WHAT THE EXERCISE ASKS »
With the pictures left out, copy the listing below exactly.

DATA LISTING »
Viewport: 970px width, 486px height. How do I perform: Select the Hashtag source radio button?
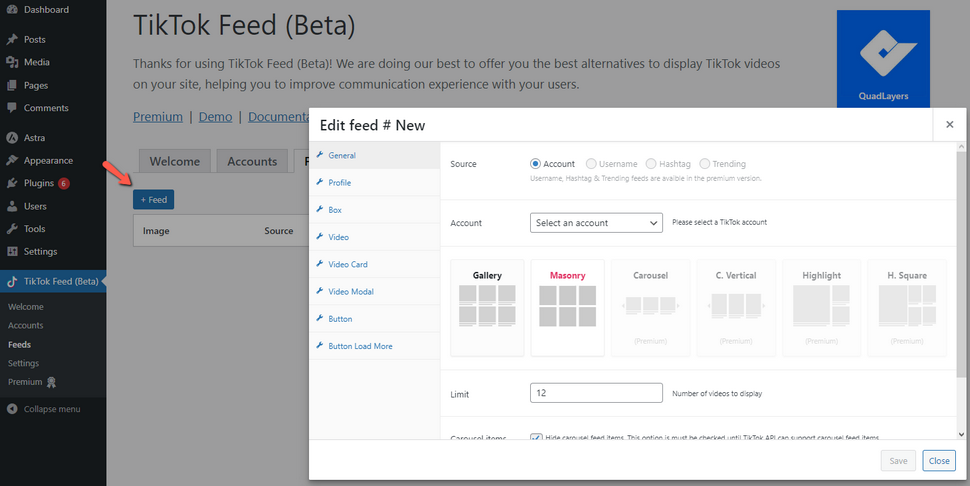(x=651, y=164)
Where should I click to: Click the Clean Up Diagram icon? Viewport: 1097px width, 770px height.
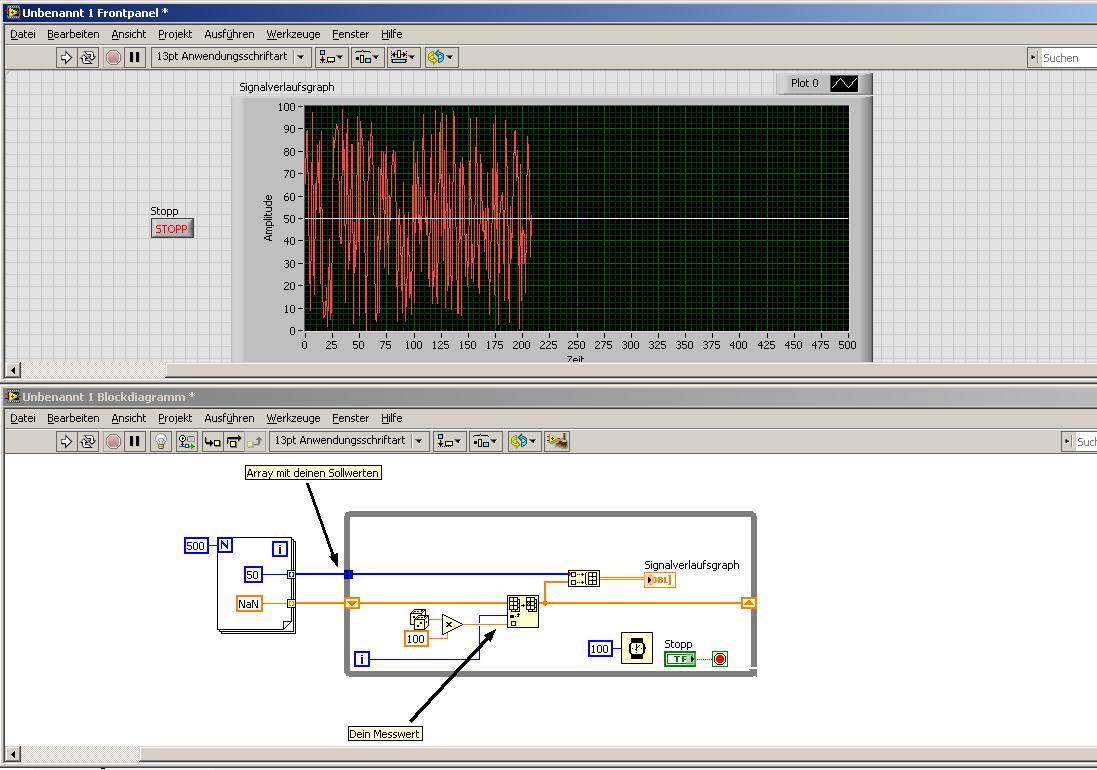pos(557,441)
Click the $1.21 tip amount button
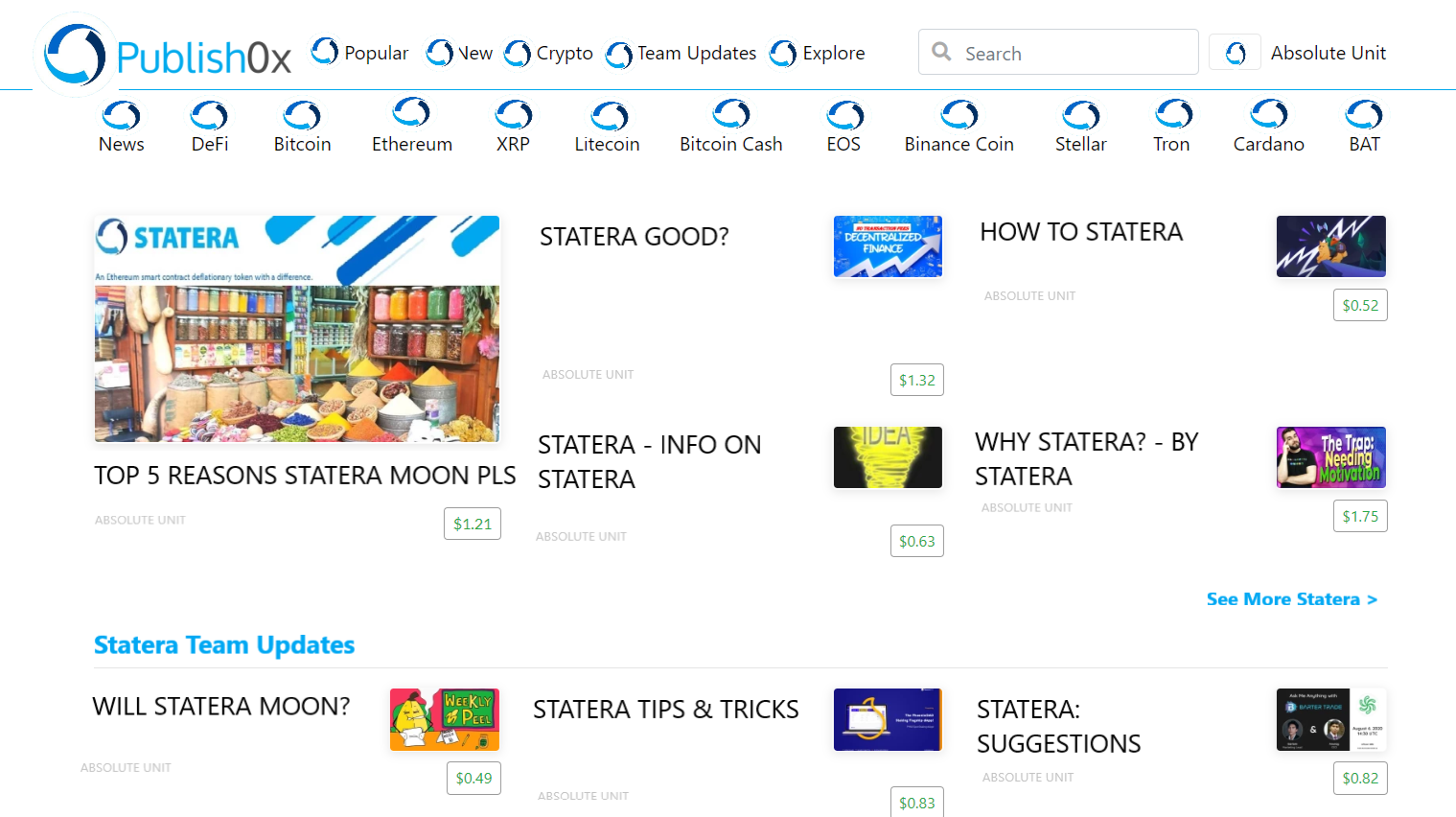The image size is (1456, 817). point(473,525)
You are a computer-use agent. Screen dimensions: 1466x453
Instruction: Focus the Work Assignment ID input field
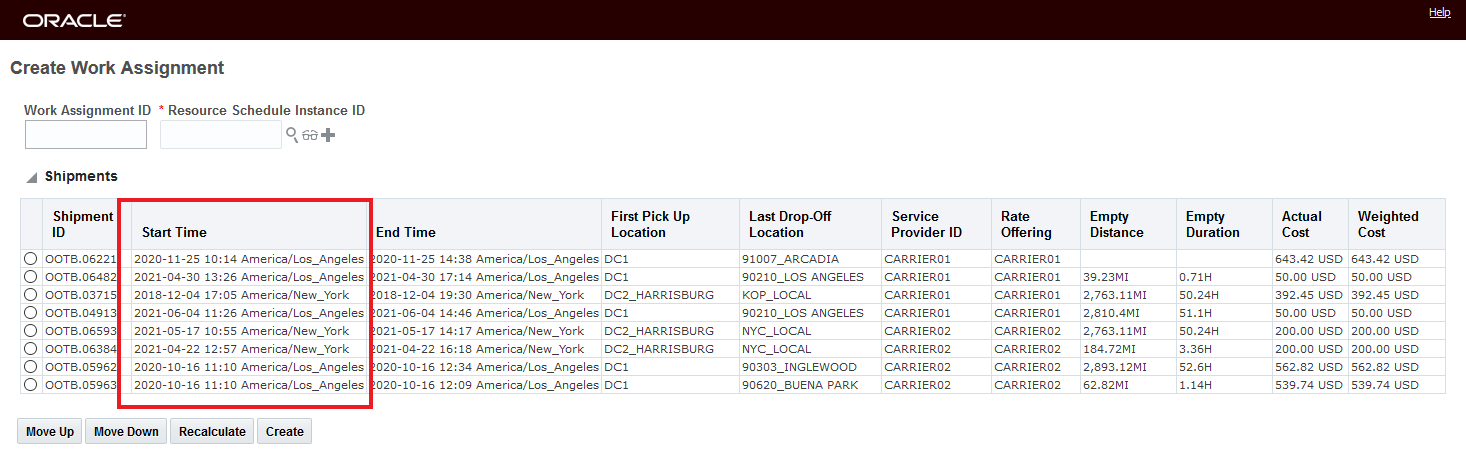pos(86,135)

EXERCISE RESPONSE »
Viewport: 970px width, 486px height. How do I perform: Select the Hashtag source radio button?
(x=651, y=164)
Where should I click to: Click the Clean Up Diagram icon? Viewport: 1097px width, 770px height.
pos(557,441)
Click the $1.21 tip amount button
The image size is (1456, 817). point(473,525)
You are a computer-use agent. Screen dimensions: 1466x453
Instruction: Focus the Work Assignment ID input field
pos(86,135)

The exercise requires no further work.